A significant point to note, Olopade added, was that totally new content formats were being pioneered in online video. “The ‘unboxing’ videos, the ‘reaction’ videos, make-up tutorials did not exist a decade ago. Now we are seeing African content creators take that content and localise it. There are huge opportunities.”


WarnerMedia fielded a strong presence at AfricaCom, and, interviewed on the side lines, Julien Borde – WarnerMedia’s director of channels for France, French-speaking territories, Africa and Israel – indicated that Africa was very important, particularly in developing local content to resonate with local audiences across the continent for their channels.

WarnerMedia is well-known through its consumer brands such as HBO, Warner Bros., TNT, CNN, DC Entertainment, Cartoon Network, Boomerang, Adult Swim and others. Turner, a WarnerMedia company, has been present in Africa for more than 20 years, operating six channels across the continent in 56 English, French and Portuguese-speaking countries, which include CNN International, Cartoon Network, Boomerang and Boing, as well as TNT and Adult Swim, WarnerMedia’s brand dedicated to millennials.

“We are focussed on finding good ideas from around the globe. We find new talents, incubate them, and take those stories to people from all around the globe. We broadcast a layer of local content in each territory. The key thing for kids and the audience, in general, is to find themselves on the screen. That helps us to create links with local audiences. There is a big opportunity to produce local content in Africa that is relatable.”

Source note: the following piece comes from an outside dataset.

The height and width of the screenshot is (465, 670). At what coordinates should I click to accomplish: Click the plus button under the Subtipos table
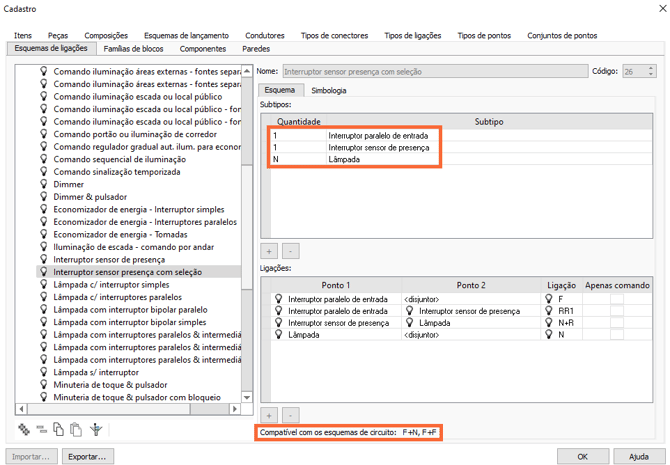(269, 252)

“The one-way relationship with our viewers is over. We need to change the way we market ourselves. The future of TV is mobile, and we must take advantage of the multi-screen experience, offering our content where and when our consumers want it,” concluded Guillaume Coffin, vice president and head of commercial and business development, WarnerMedia Entertainment Networks France, Africa and Israel.

This article first appeared in screenafrica.com, Feb 2020.